Кто-то шел навстречу Виктору. Уже занималась заря, и в ее свете он по раскачивающейся походке узнал Хэна.
— А я думал, что ты в другом месте.
— Да я же был над тобой. Разве ты не слышал меня?
Только сейчас Виктор заметил, что у Хэна в руках автомат. И еще ему бросилось в глаза замешательство Хэна.
— Вэй-ту, случилось несчастье… Я нашел Ашихэ…
Ашихэ лежала неподалеку от своего костра. Она не шевельнулась и не открыла глаз, когда Виктор повернул ее лицом кверху. Но сердце еще билось. Рана у нее была только одна — в груди. Только один человек мог спасти Ашихэ — Люй Цинь.
— Хэн, беги к Чэну. Пусть Чэн вас ведет и кончает дело, — сказал Виктор, беря Ашихэ на руки, — Потому что я… Сам видишь…
— Да, да, надо сразу нести ее к Люй Циню, он один умеет лечить раны. Я помогу тебе, Вэй-ту…
— Это лишнее. Сам справлюсь.
Он пронес бы ее через невесть какие перевалы и горы, даже если бы она была в три раза тяжелее. Бежал, не думая больше о товарищах, о том, как они там без него сражаются. Скорее, скорее к Люй Циню, он должен ее спасти, у него всякие лекарства, травы — ведь поставил же он на ноги Багорного… Говорят, Багорный пожертвовал женой для революции. Возможно. Его, Виктора, все это больше не интересует.
Неся Ашихэ на руках, как ребенка, он взбирался по склонам, а они становились все круче. Да и по извилистым горным тропкам трудно идти, когда заняты руки. А идти надо было как можно быстрее и не споткнуться, не уронить Ашихэ. Он переоценил свои силы. Следовало все-таки взять в помощь Хэна.
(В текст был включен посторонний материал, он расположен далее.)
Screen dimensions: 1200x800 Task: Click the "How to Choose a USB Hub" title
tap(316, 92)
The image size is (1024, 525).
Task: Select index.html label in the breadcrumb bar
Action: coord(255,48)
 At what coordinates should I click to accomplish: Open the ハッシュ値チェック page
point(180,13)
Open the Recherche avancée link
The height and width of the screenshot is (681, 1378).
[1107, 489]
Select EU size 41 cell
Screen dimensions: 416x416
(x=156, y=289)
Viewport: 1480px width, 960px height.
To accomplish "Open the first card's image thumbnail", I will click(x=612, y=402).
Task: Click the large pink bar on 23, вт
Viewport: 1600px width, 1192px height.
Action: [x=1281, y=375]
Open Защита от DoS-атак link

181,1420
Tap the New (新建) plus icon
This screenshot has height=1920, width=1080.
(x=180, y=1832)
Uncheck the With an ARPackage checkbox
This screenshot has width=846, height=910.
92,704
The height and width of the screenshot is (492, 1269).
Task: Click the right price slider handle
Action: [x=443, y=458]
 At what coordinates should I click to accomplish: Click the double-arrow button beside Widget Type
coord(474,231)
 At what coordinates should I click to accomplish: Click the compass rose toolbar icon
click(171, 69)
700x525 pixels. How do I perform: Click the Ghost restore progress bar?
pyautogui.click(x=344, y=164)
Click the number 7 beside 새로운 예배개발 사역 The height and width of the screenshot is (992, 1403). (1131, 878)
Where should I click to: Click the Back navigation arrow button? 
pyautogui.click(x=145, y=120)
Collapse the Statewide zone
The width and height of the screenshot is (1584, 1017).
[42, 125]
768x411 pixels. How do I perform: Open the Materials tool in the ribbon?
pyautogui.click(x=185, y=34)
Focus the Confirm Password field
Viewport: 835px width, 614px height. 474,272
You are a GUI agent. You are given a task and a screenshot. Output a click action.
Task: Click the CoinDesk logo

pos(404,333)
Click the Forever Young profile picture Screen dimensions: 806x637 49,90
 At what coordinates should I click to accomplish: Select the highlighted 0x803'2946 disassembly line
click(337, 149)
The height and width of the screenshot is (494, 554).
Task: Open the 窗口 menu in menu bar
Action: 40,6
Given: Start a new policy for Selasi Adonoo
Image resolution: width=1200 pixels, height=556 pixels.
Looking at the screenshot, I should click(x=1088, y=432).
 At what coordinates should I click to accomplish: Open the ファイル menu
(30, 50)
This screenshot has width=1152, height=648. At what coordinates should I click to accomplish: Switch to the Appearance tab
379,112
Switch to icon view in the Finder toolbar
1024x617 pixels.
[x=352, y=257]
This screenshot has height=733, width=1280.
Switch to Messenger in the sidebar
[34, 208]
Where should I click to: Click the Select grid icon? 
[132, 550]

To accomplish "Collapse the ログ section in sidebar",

Ашихэ становилась все тяжелее. Виктор испугался. Вот так же когда-то отяжелела у него на руках умирающая мать! Он послушал, бьется ли у Ашихэ сердце. Оно билось. Едва-едва, но билось. Понес ее дальше. Сил уже не хватало, он задыхался, в голове гудело. Надежда мешалась с отчаянием, мысли путались, и всякие случайные, незначительные мелочи навязчиво вставали в памяти, казались знаменательными. То, что он впервые увидел Ашихэ именно здесь, наводило на мысль: вот и сошлись начало с концом, и круг замкнется. Да и с куницей нехорошо вышло, дурной знак… Он встряхивался, твердил себе, что это глупости, что, наконец, предсказание имело двойственный смысл. Среброголовый пришел фальшивый, но борьба была настоящая и товарищи оказались у него, у Виктора, настоящие!
Он взбирался, взбирался, как будто это была та гора, о которой говорила когда-то Муся. Каждый, говорила она, таит в себе стеклянную гору и об ее острые края калечит себе жизнь… Всю жизнь… Вот и у него, Виктора, руки и ноги отнимутся, а не выберется он из этого ущелья. Останется с Ашихэ на ее перевале. Застрянет в этом проклятом месте, где наверху блуждающими огнями морочит людей Артхашастра, а внизу — в ущелье — подлинная борьба и настоящие товарищи.
Когда он наконец очутился на ровном месте, ему не верилось, что мучениям конец. Самое трудное было позади. Дальше он пойдет при свете дня, встающего над бурными зелеными волнами лесного моря….
Виктор зашатался и чуть не полетел с Ашихэ вниз. Пришлось стать на колени и передохнуть.
Ашихэ все еще была без сознания, но ресницы ее чуть-чуть трепетали, как бывает в легкой дремоте, и лицо в свете утреннего солнца как будто оживилось. В углах рта застыли алые струйки с пузырьками. Это означало, что у нее прострелено легкое.
Руки у Виктора были заняты, и он нагнулся, чтобы щекой стереть с губ Ашихэ кровь, но в этот миг на Ашихэ упала какая-то тень. Он оглянулся.
На перевале над ними стояли тигры.
Потревоженные стрельбой, они уходили в горы. Беременная тигрица повернулась, тяжело ступая пошла прочь и скоро скрылась за горой, а тигр все стоял. Это был Бесхвостый Ван.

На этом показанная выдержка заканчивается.